• **Istruzioni operative**:
a) Secondo l'articolo su George Santos, quale somma ha raccolto il gruppo animalista da lui gestito per curare il cane del veterano?
b) Restituisci dall'articolo su George Santos il passo tra "Che storia, quella" e "terreno davanti democratici.", estremi inclusi.
c) Nella frase dell'articolo su George Santos che inizia con «Non è di origini ebraiche», quali elementi del suo curriculum vengono smentiti?

• **Testo di riferimento**:
* * * * *

Che storia, quella del deputato repubblicano George Santos, mentitore seriale che il suo partito continua a sostenere perché – data la maggioranza risicata di cui dispone al Congresso – ogni voto vale il doppio pur di non perdere terreno davanti democratici.
A noi osservatori stranieri – un po’ scandalizzati, molto stupiti e a tratti perfino ammirati – non resta che ammirare la fantasia di mister Santos che si è inventata non una ma almeno una dozzina di vite a mascherare lo squallore sella sua, e con le sue menzogne ha conquistato un seggio al Congresso partecipando così – da mentitore seriale – alla politica americana e un po’ anche a quella mondiale. A riassumere la sua storia si fa fatica. Non è di origini ebraiche, non ha la laurea che vanta, la sua povera mamma non è morto nell’attacco alle Torri Gemelle, non ha lavorato per Citigroup o Goldman Sachs. Molte ombre anche sulla sua dichiarazione di essere gay pur essendo sposato. Si è fabbricato dunque un curriculum su misura per conquistare le simpatie di gruppi di elettori. Le verità sono parecchio opache. Ha gestito un gruppo animalista con il quale ha raccolto 3.000 dollari per curare il cane malato di tumore di un veterano impoverito. Ma si è tenuto i soldi lasciando morire il povero animale cui il veterano teneva più della sua vita. Ha acquistato abiti con i soldi di un anziano malato che sua madre assisteva. Ha rubato sciarpe e scarpe ad amici. Ha partecipato a concorsi di bellezza come drag queen con il nome di Kitara. Lui nega quest’ultima circostanza, sorvola sulle altre e fa parte di diverse commissioni del Congresso cui porterà presumibilmente le sue esperienze di mentitore seriale.
E qui abbiamo un problema vero. Secondo le teorie di Joseph Goebbels, ministro dell’Educazione e della Propaganda di Hitler (strano binomio, ne converrete, educare con fake news ecc.), una bugia ripetuta centinaia di volte diventa una verità indiscussa. Ma che dire di cento bugie smentite mille volte che non mettono a k.o. il mentitore e non gli fanno perdere lo status che ha conquistato mentendo? Mi viene in mente una psichiatra tedesca che ho conosciuto negli States una trentina di anni fa e che con grande serietà ripeteva: «gli americani amano mentire, nuotano con gioia in un mare di bugie». Non le ho creduto allora e ancora dubito, ma rifletto a fondo, e ammetto. Il caso Santos – uno psicodramma che volge a farsa – cambia le carte in tavola.

* * * * *

• **Dati forniti**:
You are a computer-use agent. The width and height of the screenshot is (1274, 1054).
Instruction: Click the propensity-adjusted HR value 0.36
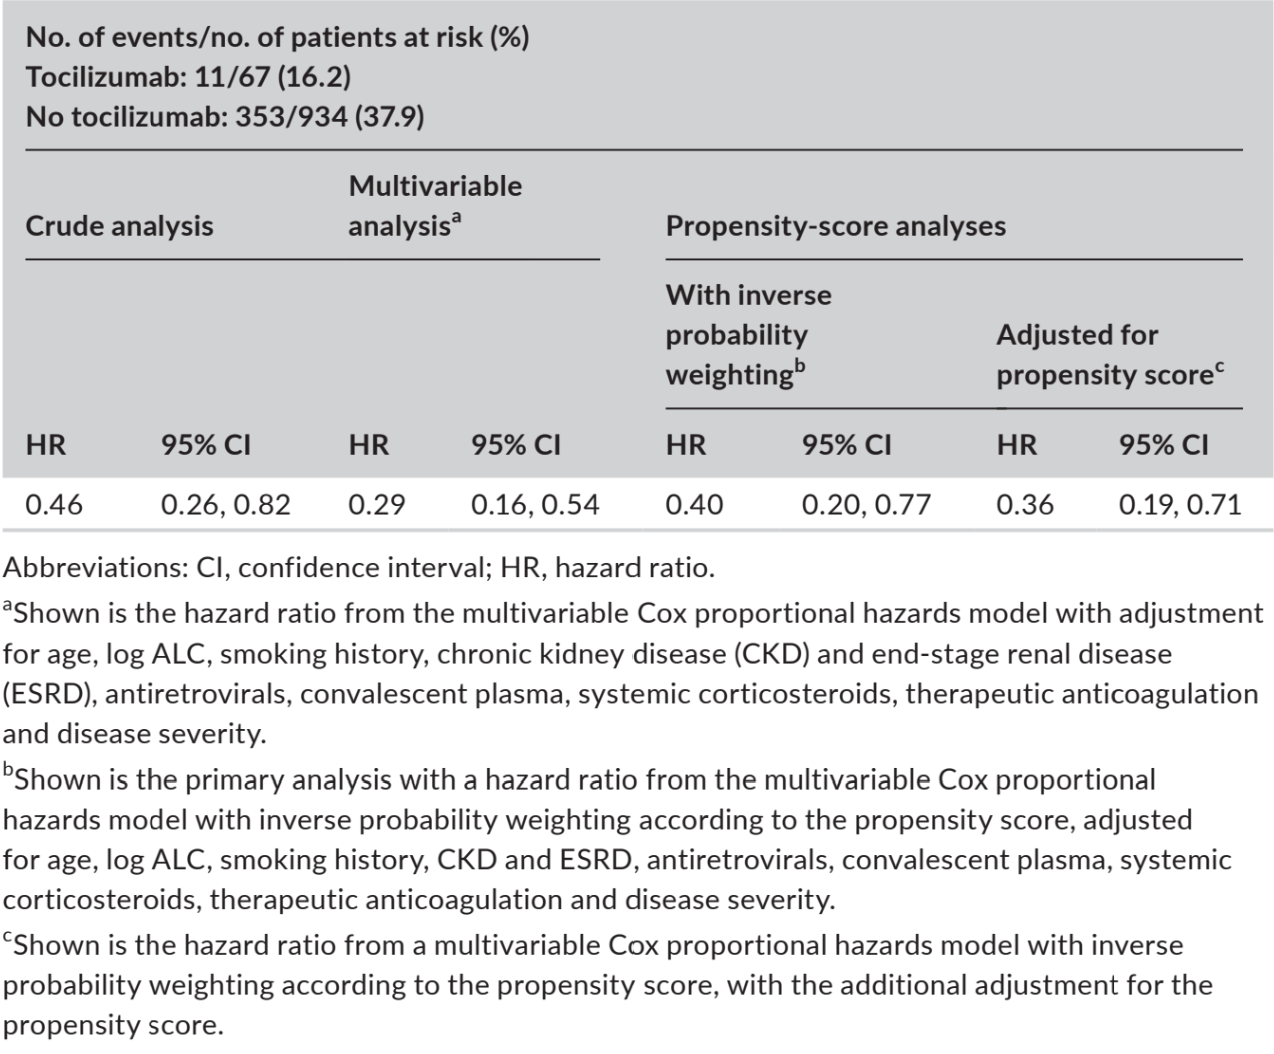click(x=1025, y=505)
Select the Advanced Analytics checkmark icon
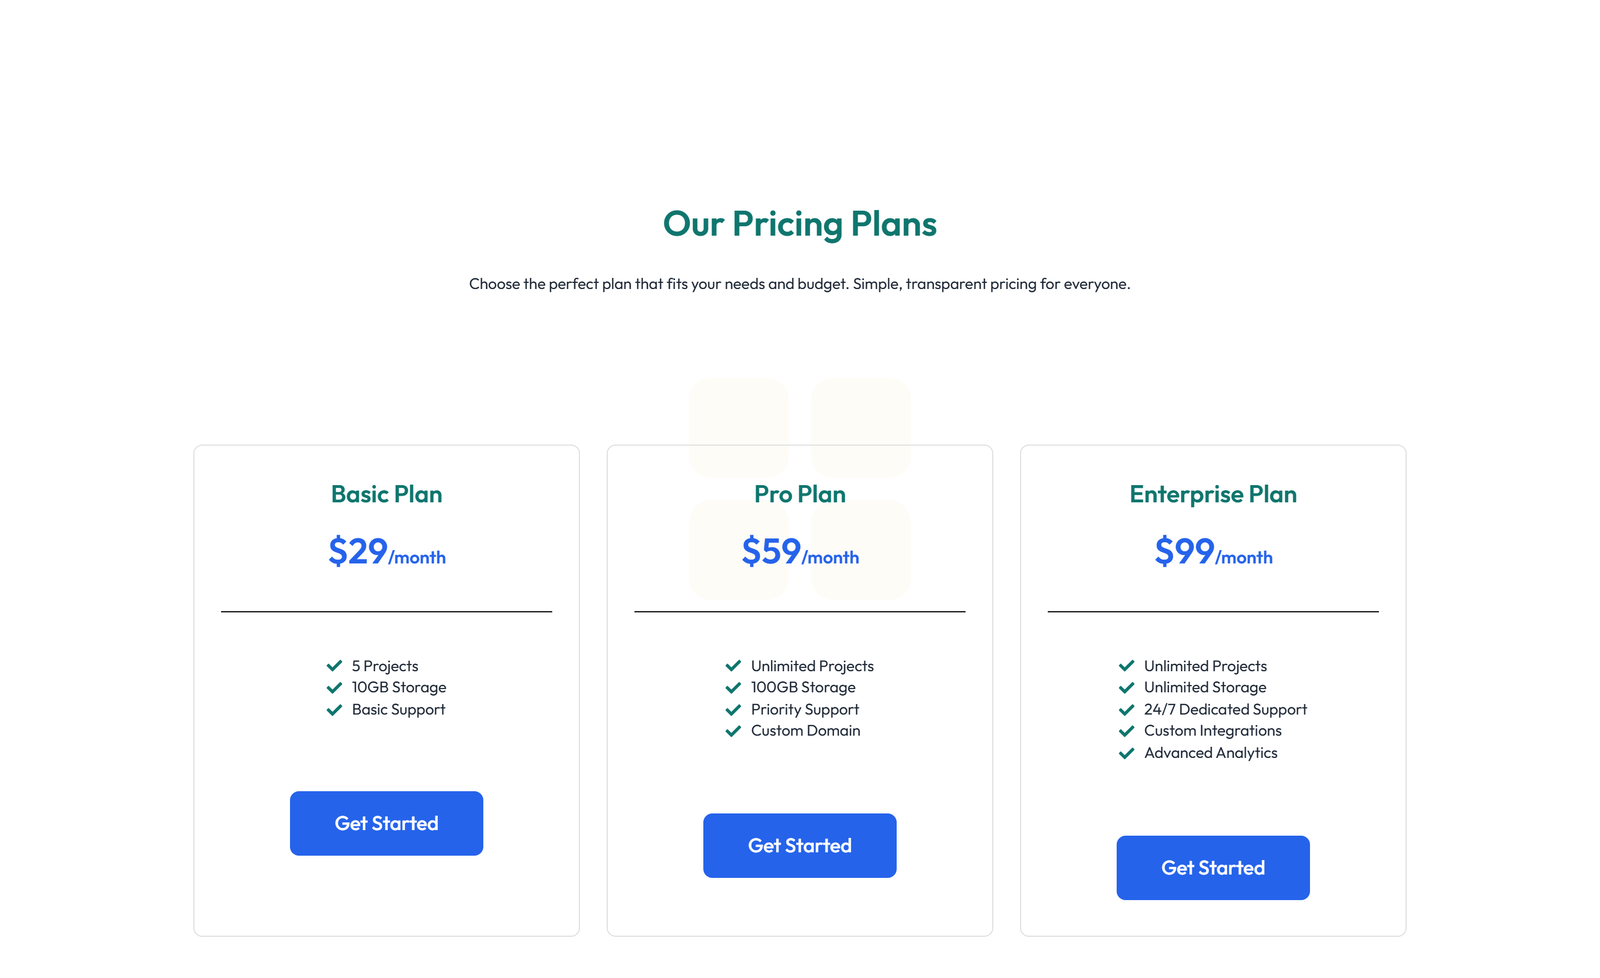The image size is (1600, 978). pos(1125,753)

* * * * *

• **Esiti delle attività**:
a) 3.000 dollari.

b)
Che storia, quella del deputato repubblicano George Santos, mentitore seriale che il suo partito continua a sostenere perché – data la maggioranza risicata di cui dispone al Congresso – ogni voto vale il doppio pur di non perdere terreno davanti democratici.

c)
- Le origini ebraiche
- La laurea che vanta
- La morte della madre nell'attacco alle Torri Gemelle
- Il lavoro per Citigroup o Goldman Sachs